In 2020 seduction marketing dethrones performance marketing.

When we analyze the brands that are making a real difference in their customers’ ability to engage, we realize how much reflection takes us to the topic of seduction. Let’s look at globally recognized brands such as Apple, Nike or BMW, and how they cleverly use their charm and thoughtful maneuvers of seduction to get consumers to change their behavior.

On the opposite side, performance marketing – also called over-marketing – is increasingly perceived as too empty and calculating.

But what is seduction marketing after all? Some clues to relearn the art of seduction, a skill that has generally disappeared from contemporary society, can be found in classic courtship. Make contact, demonstrate your strengths, practice your values, ask lots of questions, be aware of the answers, deal with objections, overcome fear and reticence, be generous, show your vulnerability, “enchant” the object of your attention. The probability of a second encounter will increase proportionately.

The truth is that, in the deepest and most genuinely human that there is in each of us, there is a need to be “courted”, more even than “impressed”. The big brands have long realized this. And yours?

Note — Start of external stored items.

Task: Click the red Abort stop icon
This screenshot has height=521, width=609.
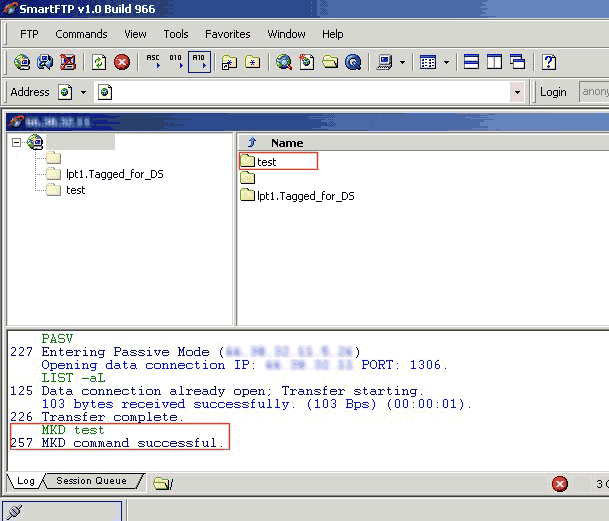Action: pyautogui.click(x=122, y=62)
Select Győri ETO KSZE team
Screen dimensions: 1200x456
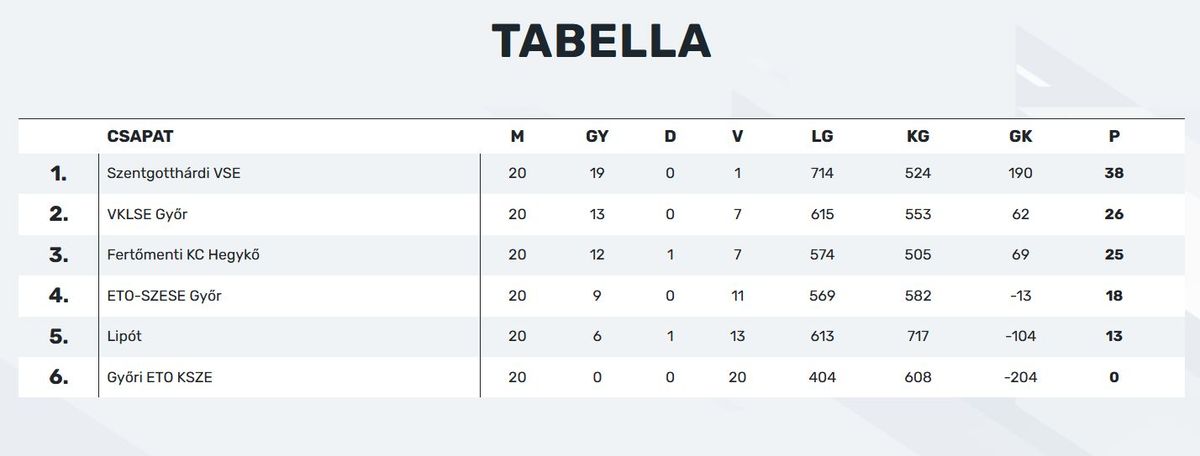[x=160, y=378]
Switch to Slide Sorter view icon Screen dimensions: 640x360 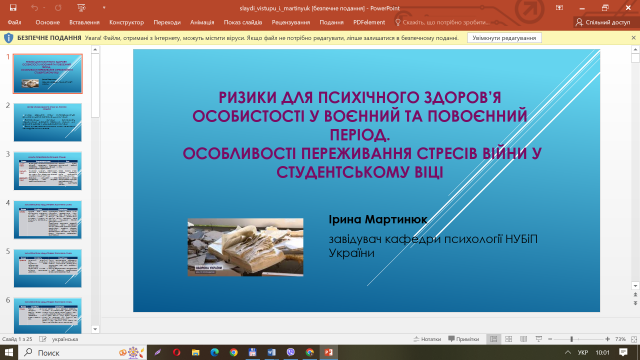point(509,339)
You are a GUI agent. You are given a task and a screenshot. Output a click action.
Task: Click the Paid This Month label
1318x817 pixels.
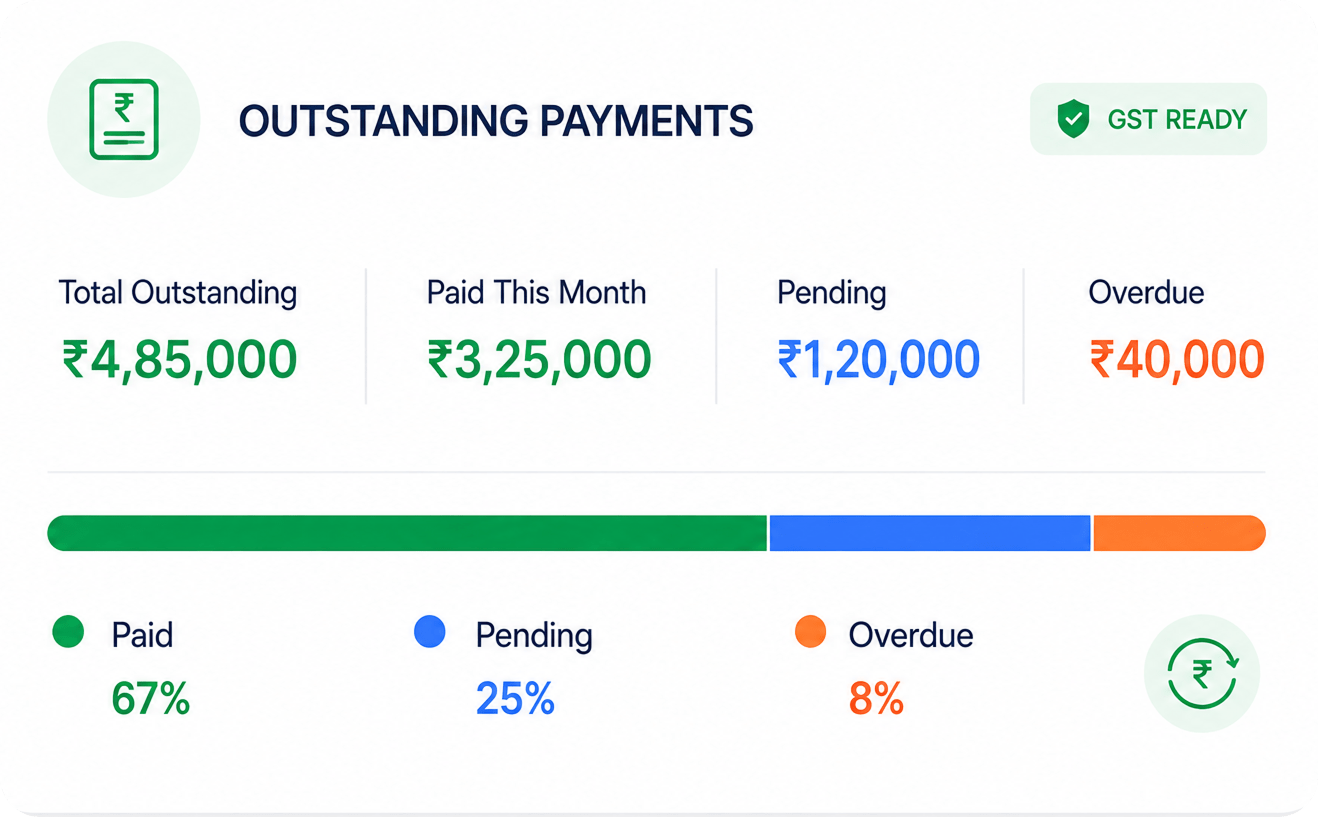(537, 293)
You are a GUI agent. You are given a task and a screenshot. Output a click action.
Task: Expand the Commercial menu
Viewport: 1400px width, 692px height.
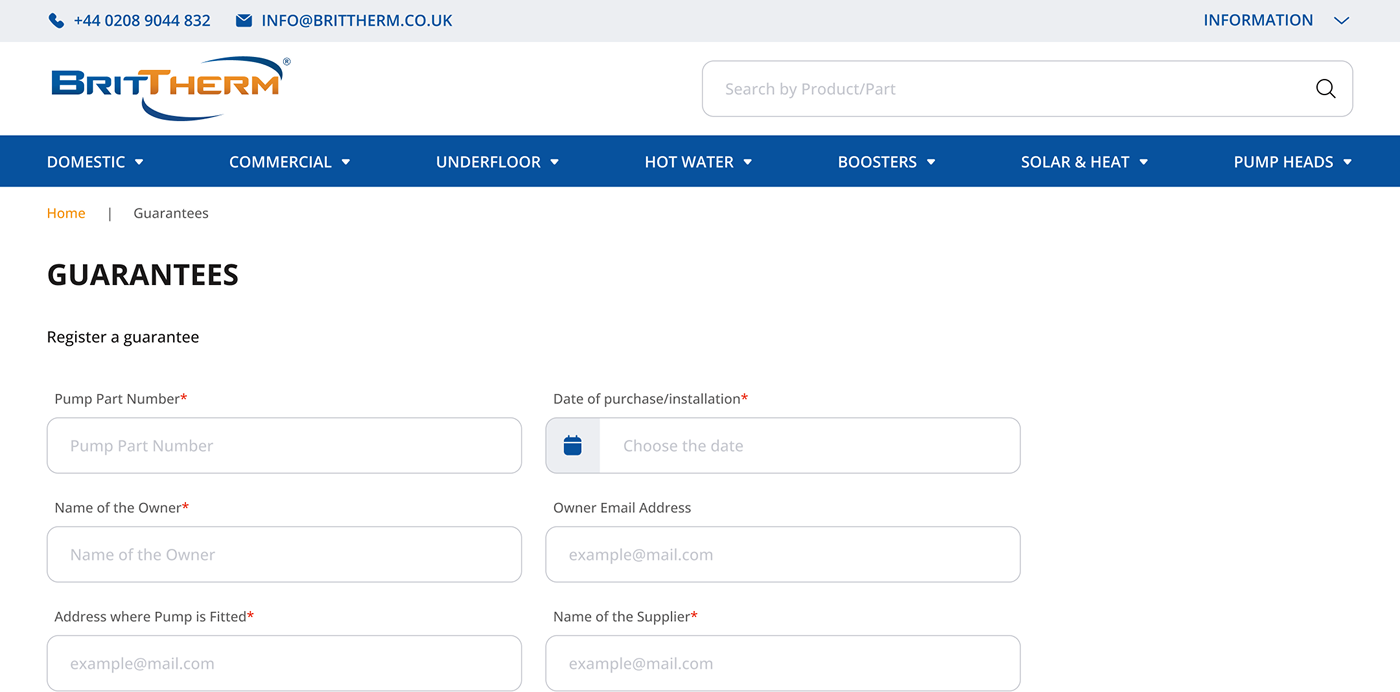289,162
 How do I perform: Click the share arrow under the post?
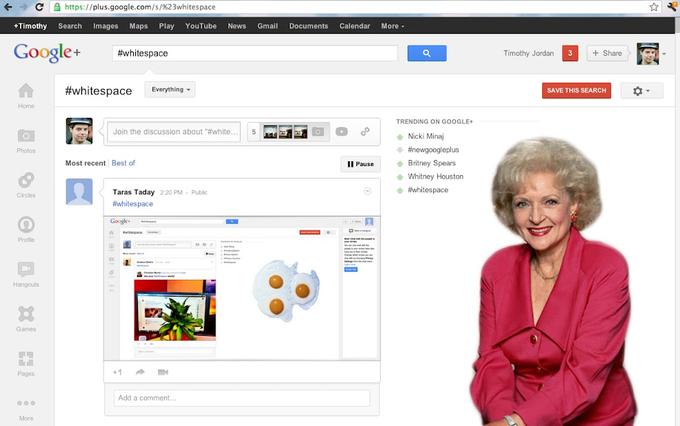(140, 372)
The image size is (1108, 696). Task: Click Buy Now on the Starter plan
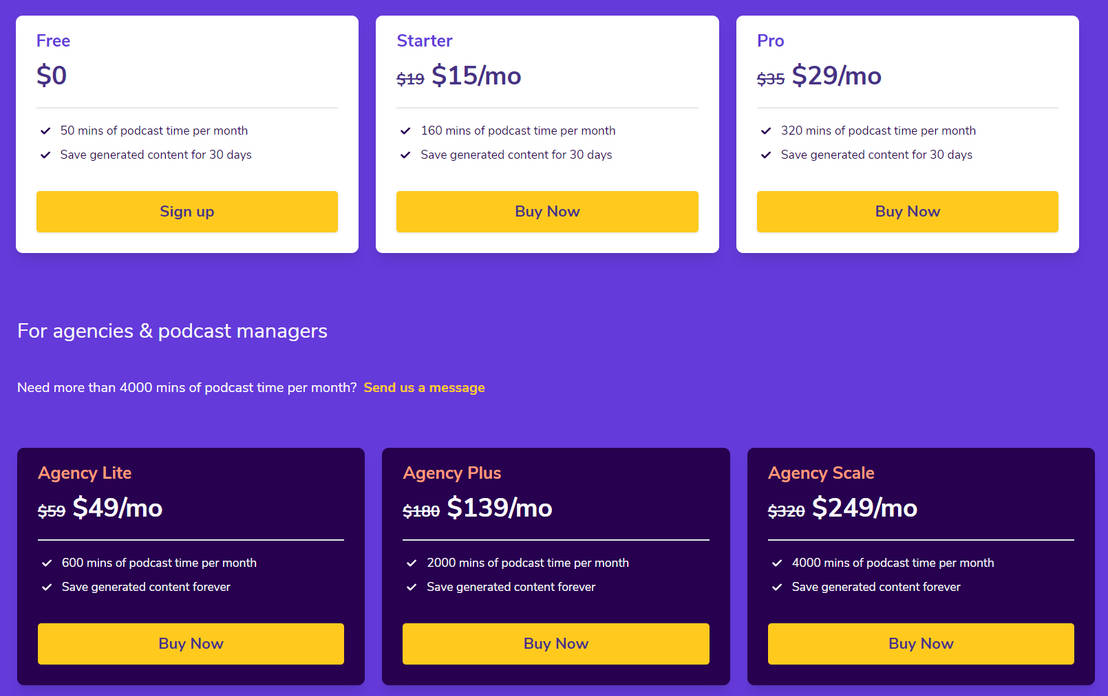click(547, 211)
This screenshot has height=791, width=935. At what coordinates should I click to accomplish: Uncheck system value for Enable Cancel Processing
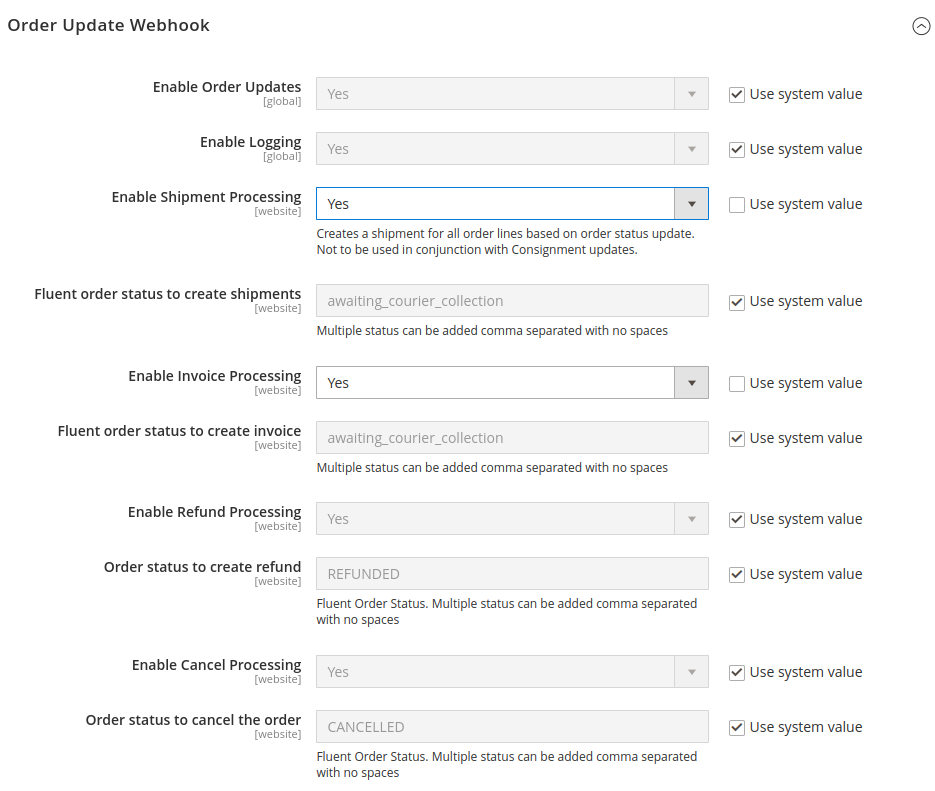point(737,673)
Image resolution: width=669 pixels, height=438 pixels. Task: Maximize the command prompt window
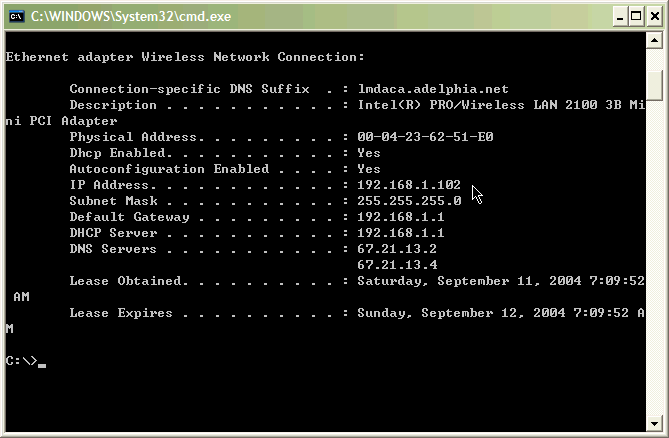tap(636, 16)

Here are 4 questions you should start by asking to understand whether or not you are applying the art of seduction to your marketing strategy:

  • Do I genuinely care about my customers? Social Listening is one of the most powerful tools that the advent of the digital and, in particular, Social Networks, has brought us. It allows us to listen, analyze and measure in real time the mood of users and consumers regarding our brand. It is essential to practice active listening, cross variables and, naturally, establish a genuine dialogue with our customers and followers. What do your customers think about your brand? What do they say about your competitors? How can you draw insights and conclusions from the collected data and integrate them into your strategy?
  • Do I tell a really relevant story? Like Social Listening, Relevance is a keyword these days. The definition of the brand’s purpose assumes a central role and serves as a lever for its positioning, communication and content strategy. See if the reason for your brand and business to exist are aligned with the expectations and behavioral standards of your target audience. And identify the points of convergence and differentiation that effectively motivate customers to action.
  • Do I tell a story?
    We all like a good story. It makes us escape reality and, above all, it makes us believe and trust. Tell your customers a story? How true, genuine and transparent is the story that is told? Is the story you tell compatible with the expectation that your customers have to see their problem, their need, their dream solved?
  • Do I apply personalization and data analysis strategies? Hyper-personalization is one of the big trends for 2020. What data analysis, segmentation and personalization strategies do you have in place? How can you, given the needs of the market and its resources, change direction in favor of this irreducible trend?

It’s never too late to start. And it can start simply by giving yourself time. Time to analyze. Actively listen to your customers. Establish a frank, genuine and consistent dialogue with them. Align your purpose and market objectives with what the market effectively seeks in you, in your brand, in your organization.
In 2020, equip yourself with the tools to create a love brand.